La Santa Sede, dal canto suo, è intervenuta sulla questione affermando una assoluta estraneità, “in quanto è materia che non rientra nel Concordato. Riguarda invece gli enti ecclesiastici della Chiesa italiana e su questo punto la CEI ha già risposto in maniera esauriente”, attraverso i suoi organi di stampa.

L’Ici, nata il primo gennaio 1993, figlia del decreto legislativo 504 del 30 dicembre 1992 è un’imposta che grava sugli immobili (fabbricati, terreni agricoli e aree fabbricabili) e deve essere versata al Comune. Sin dall’inizio, nell’elenco degli immobili esenti dall’imposta figuravano i fabbricati destinati esclusivamente all’esercizio del culto e le loro pertinenze e i fabbricati di proprietà della Santa Sede indicati nel Trattato lateranense del 1929. Nel marzo 2004 la Cassazione ha poi stabilito che possono avere diritto all’esenzione Ici solo gli immobili religiosi «direttamente utilizzati per lo svolgimento delle attività istituzionali», in quanto equiparabili «a quelli aventi fini di istruzione o di beneficenza», mentre non ne hanno diritto «gli immobili destinati ad altro, cosicché un ente ecclesiastico può svolgere liberamente anche un’attività di carattere commerciale, ma non per questo si modifica la natura dell’attività stessa». Successivamente a sciogliere la matassa venutasi a creare tra la legge del 1992 e la lettura restrittiva contenuta nelle sentenze della Cassazione ci ha pensato il legislatore con il decreto legge sulle infrastrutture del 17 agosto 2005. Con quest’ultimo si è infatti ripristinato lo spirito e la lettera del decreto del 1992, includendo gli immobili utilizzati dagli enti ecclesiastici «per attività di assistenza, beneficenza, istruzione, educazione e cultura, pur svolte in forma commerciale, se connesse a finalità di religione o di culto» , tra quelli compresi nel diritto all’esenzione. La norma, dunque, non innovava di una virgola rispetto al passato e non sottraeva neanche un euro alle casse dei Comuni.

Nel decreto del 1992 venivano elencati tra gli immobili esenti dall’imposta, quelli destinati esclusivamente allo svolgimento di attività assistenziali, previdenziali, sanitarie, didattiche, ricettive, culturali, ricreative, sportive – quindi non solo agli immobili degli enti ecclesiastici –. Mentre non erano esenti, ad esempio, i locali affittati a esercizi commerciali, e quindi gli alberghi, le librerie, i negozi di oggetti religiosi, i cinema parrocchiali, o le case e i locali dati in affitto a terzi. Per questi beni l’Ici è stata sempre pagata. L’esenzione perciò spettava sulla base di due requisiti: uno soggettivo e riguardante l’immobile senza fini di lucro; l’altro oggettivo e concernente l’immobile totalmente dedicato alle attività sopraricordate.
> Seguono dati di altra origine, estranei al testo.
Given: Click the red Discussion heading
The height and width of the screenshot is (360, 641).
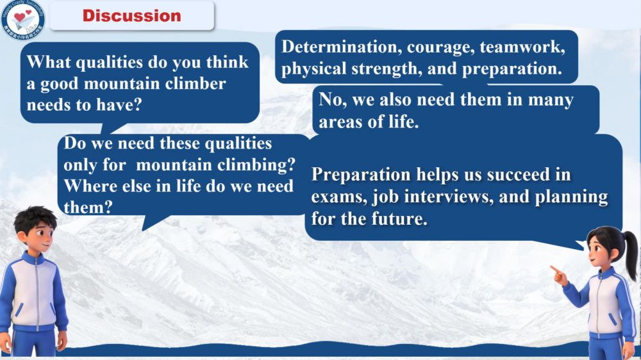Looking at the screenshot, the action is [x=131, y=16].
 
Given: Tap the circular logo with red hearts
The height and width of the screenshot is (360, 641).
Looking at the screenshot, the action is [x=22, y=19].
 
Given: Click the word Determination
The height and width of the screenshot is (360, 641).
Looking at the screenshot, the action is [x=339, y=47].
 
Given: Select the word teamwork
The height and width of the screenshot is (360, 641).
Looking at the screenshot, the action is [x=522, y=47].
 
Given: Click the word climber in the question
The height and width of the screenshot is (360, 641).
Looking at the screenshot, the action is [x=196, y=84].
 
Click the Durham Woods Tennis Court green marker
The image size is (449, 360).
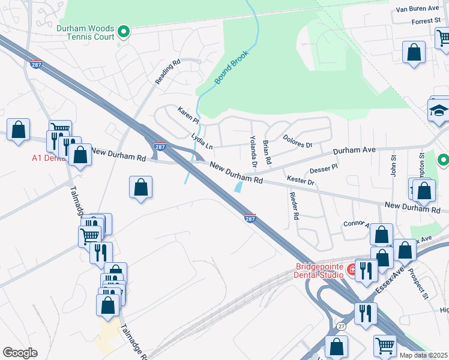click(124, 31)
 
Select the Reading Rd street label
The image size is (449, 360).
click(167, 72)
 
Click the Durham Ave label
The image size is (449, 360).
click(354, 150)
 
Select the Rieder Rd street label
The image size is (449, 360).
click(294, 206)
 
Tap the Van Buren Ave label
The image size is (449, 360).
click(418, 10)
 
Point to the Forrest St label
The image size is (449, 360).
click(426, 21)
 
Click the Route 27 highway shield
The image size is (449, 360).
click(340, 326)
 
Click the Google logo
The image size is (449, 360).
click(20, 353)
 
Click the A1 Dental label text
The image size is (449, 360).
click(49, 159)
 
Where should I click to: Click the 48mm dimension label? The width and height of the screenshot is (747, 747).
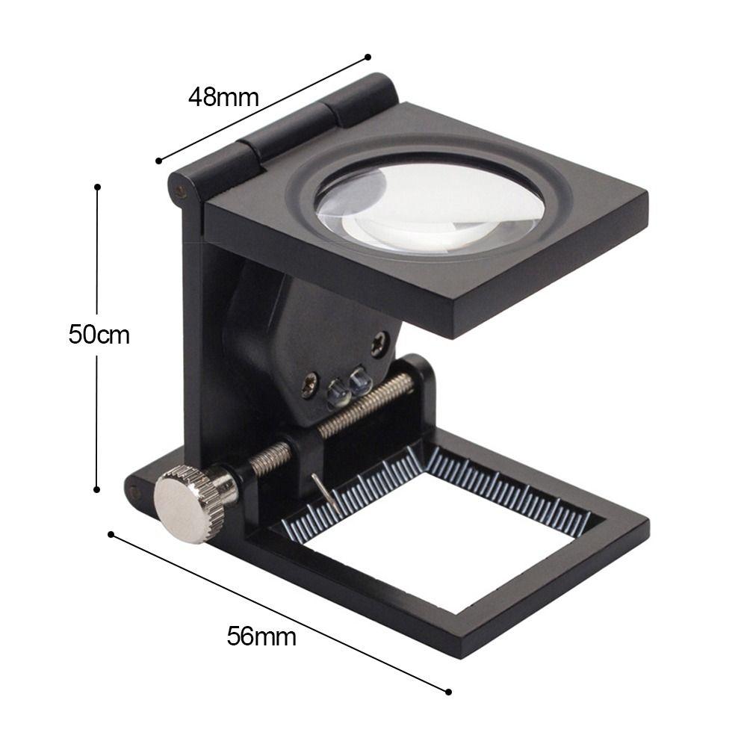[x=223, y=97]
Il dissidio nasceva dal fatto che mentre per la legge del 1992 era necessario e sufficiente che l’immobile fosse utilizzato da un ente non commerciale e fosse destinato ad una o più delle attività tassativamente elencate, per la Corte di Cassazione occorreva anche che queste attività venissero svolte in forma non commerciale. E proprio qui sta la differenza. Perché quelle attività sono svolte spesso in forma almeno in parte commerciale (si pensi alle scuole cattoliche che si sostengono grazie alle rette). Se prevalesse la lettura restrittiva della Cassazione, tutti questi immobili non sarebbero esenti dal pagamento dell’Ici. Ma se si esamina bene la legge del 1992 si ha la prova che la natura commerciale o meno dell’attività svolta nell’immobile è ininfluente ai fini del pagamento dell’Ici; la norma di esenzione non dà alcuna indicazione su come le attività debbano essere svolte.
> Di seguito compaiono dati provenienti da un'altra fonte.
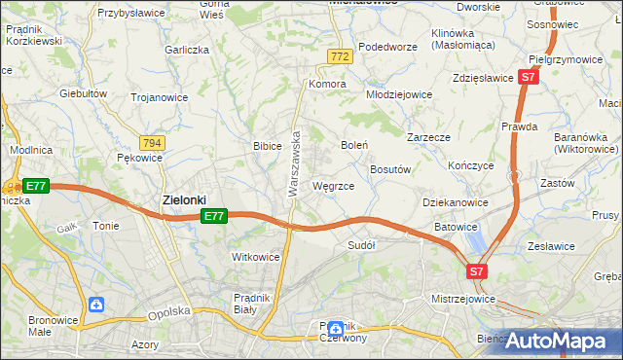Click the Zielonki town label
tap(182, 200)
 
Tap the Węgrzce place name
tap(340, 185)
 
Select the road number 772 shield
tap(339, 58)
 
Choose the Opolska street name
tap(167, 314)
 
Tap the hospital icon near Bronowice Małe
tap(95, 305)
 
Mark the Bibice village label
tap(267, 146)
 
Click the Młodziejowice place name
tap(398, 94)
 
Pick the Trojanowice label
tap(161, 97)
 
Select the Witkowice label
tap(255, 257)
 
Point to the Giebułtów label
tap(83, 93)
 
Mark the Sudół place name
tap(361, 245)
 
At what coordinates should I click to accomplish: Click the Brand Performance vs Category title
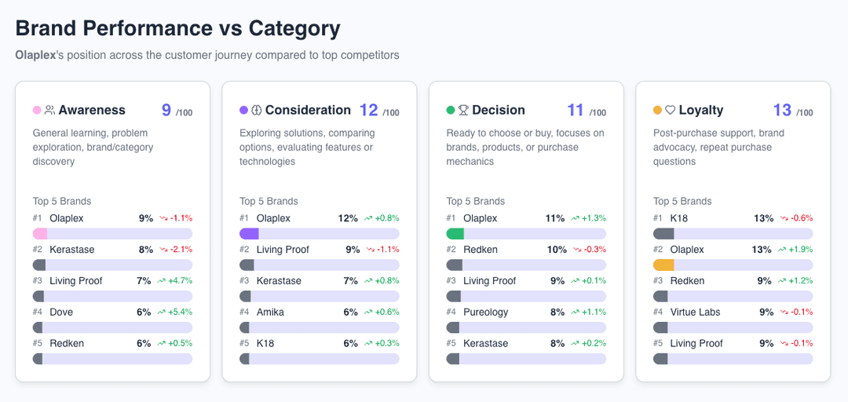(177, 28)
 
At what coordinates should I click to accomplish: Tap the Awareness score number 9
(166, 111)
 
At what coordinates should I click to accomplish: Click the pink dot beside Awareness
(37, 111)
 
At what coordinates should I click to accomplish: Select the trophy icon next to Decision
(463, 111)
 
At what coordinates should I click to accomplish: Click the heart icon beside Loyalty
(670, 111)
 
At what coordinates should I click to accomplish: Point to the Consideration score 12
(369, 111)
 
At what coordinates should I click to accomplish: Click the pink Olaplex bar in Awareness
(40, 234)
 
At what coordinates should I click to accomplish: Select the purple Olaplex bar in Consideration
(249, 234)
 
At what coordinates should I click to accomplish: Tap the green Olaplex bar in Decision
(455, 234)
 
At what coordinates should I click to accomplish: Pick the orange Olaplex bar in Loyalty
(663, 265)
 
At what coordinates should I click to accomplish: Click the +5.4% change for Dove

Niente di nuovo, quindi, sotto il sole. Si tratta di un riconoscimento da parte dei legislatori della rilevanza sociale delle attività svolte dai soggetti che operano senza finalità di lucro, e nella fattispecie dell’azione svolta dalla Chiesa per la crescita e lo sviluppo non solo del nostro Paese ma anche dei Paesi poveri, e che trova, per esempio, espressione nella legge 222 del 1985 sugli enti ecclesiastici e sul sostentamento del clero, in cui si chiede alla Chiesa italiana di destinare i fondi del tanto criticato 8 per mille ad essa assegnati «per esigenze di culto della popolazione, sostentamento del clero, interventi caritativi a favore della collettività nazionale o di Paesi del Terzo Mondo».